Everyone has to start somewhere, and practice makes perfect. Hone your skills over a six-week period, and see how quickly you’ll soar!
How to earn your badge:
Regularly take part in physical activities over a period of four to six weeks.
Keep a record showing your improvement. Your goal could be to develop in an activity or successfully complete a challenge.
Physical activity/challenge suggestions:
- circuit training
- football skill training
- aerobic routine
- synchronised swimming routine
- Zumba aerobics
- tap dancing
- team sports
- charity swim
- long distance cycle ride
- incident hike
- athletic event
- pool life-saving test
- dance competition
Show you understand why eating a sensible diet and getting enough sleep is important.
Do some research so that you can explain the dangers and harmful effects of smoking, alcohol and drugs.
Learn and use at least five of these skills:
- Fix a puncture or a dropped chain on a bike
- Cook and serve a two-course meal, for at least four people
- Mend or customise an item of clothing
- Iron your uniform shirt
- Wash up after a meal, making sure everything is clean and dry
- Change a lightbulb, in a ceiling light
- Clean a toilet, hob or oven
- Use a washing machine to wash a load of clothes
- Set a heating timer and thermostat as needed for the time of year
- Do another similar home skill
Take part in at least three activities that require a number of problem solving skills.
Some possible activities and challenges are listed in the badge requirements, and the list can be added to.

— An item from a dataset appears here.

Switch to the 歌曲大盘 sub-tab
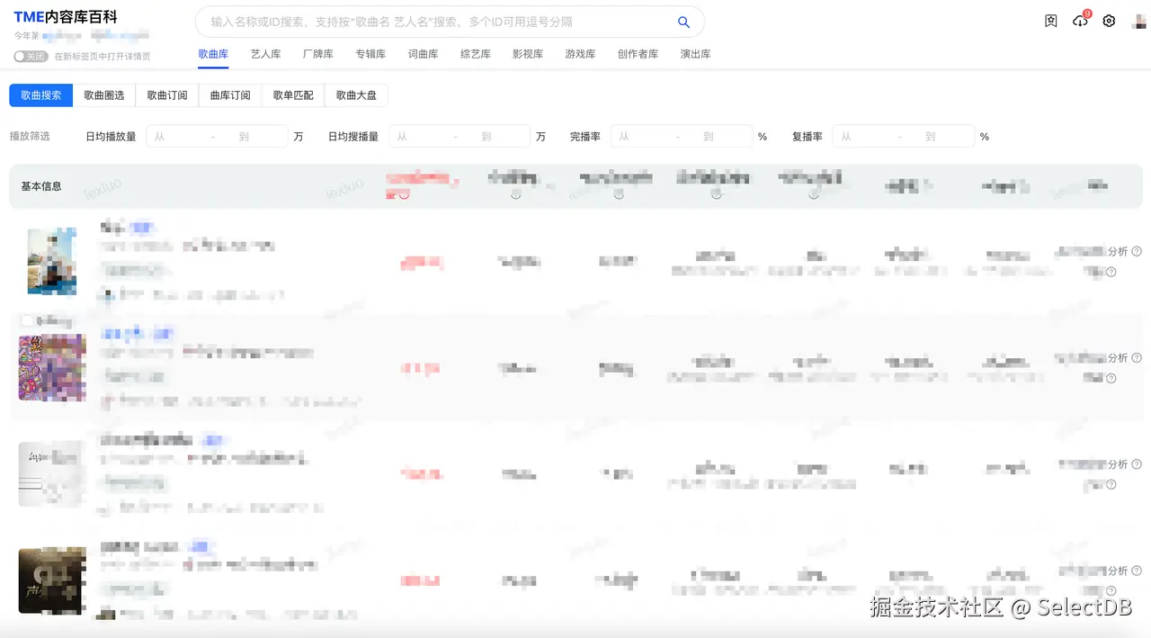tap(356, 94)
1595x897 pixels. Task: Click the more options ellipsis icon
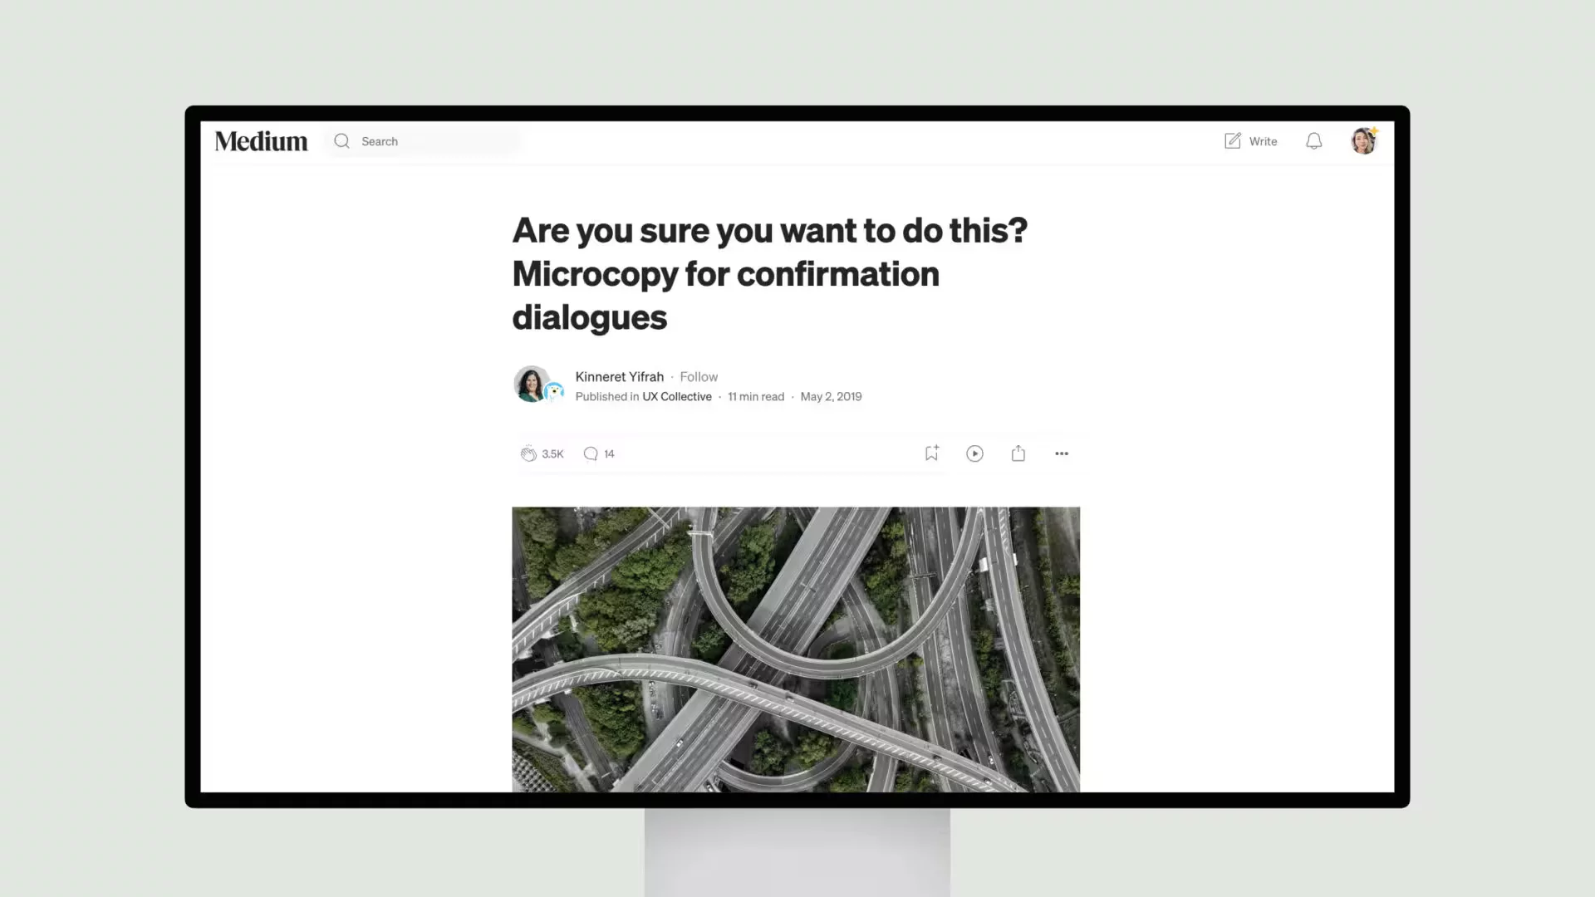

Any activity where the Scout will develop their fitness level whilst being able to show improvement is acceptable, and activities can be done as a whole Troop or as individuals. A simple chart can be used for record keeping. Scouts should understand the importance of warm up exercises and warm down and record the use of these in their log.
Scouts should be encouraged to understand the importance of diet in maintaining a healthy body, including the importance of a balanced diet as well as staying hydrated and the importance of a regular sleep pattern. Why not explore The Eatwell Guide or invite a nutritionist to visit and help run a programme that incorporates diet and sleep.
This section is aimed at helping a Scout to understand the effect smoking, alcohol and drugs will have on their body, the dangers connected to each and the law relating to each. Services like the NHS and Police often offer programmes that are aimed at young people around these areas, and could be invited in to run an evening. It is best practice to let parents know that you will be covering these topics. Useful information can also be found on Talk to Frank.
Scouts may choose from this list of life skills, or could learn and use another similar home skill agreed with their leader. It is important that they learn the skill, then later put it into practice – this clause should be practical not theoretical! Scouts should be supervised by a competent adult or young leader when demonstrating these skills. Skills could be covered by running bases in a Troop evening, and safety messages should be included when teaching the skills. Scouts could then put their newly acquired skills into practice at home, or on a residential experience.
Problem solving is a life skill we all require and Scouts should be encouraged to develop. It may be a real life scenario such as a quick response to a situation requiring first aid, a problem requiring tactical thinking to solve, or problems that arise out of relationships and need to be solved for the group or Patrol to get along.
Requirements can be adapted to suit each young persons abilities. See our guidance on flexibility.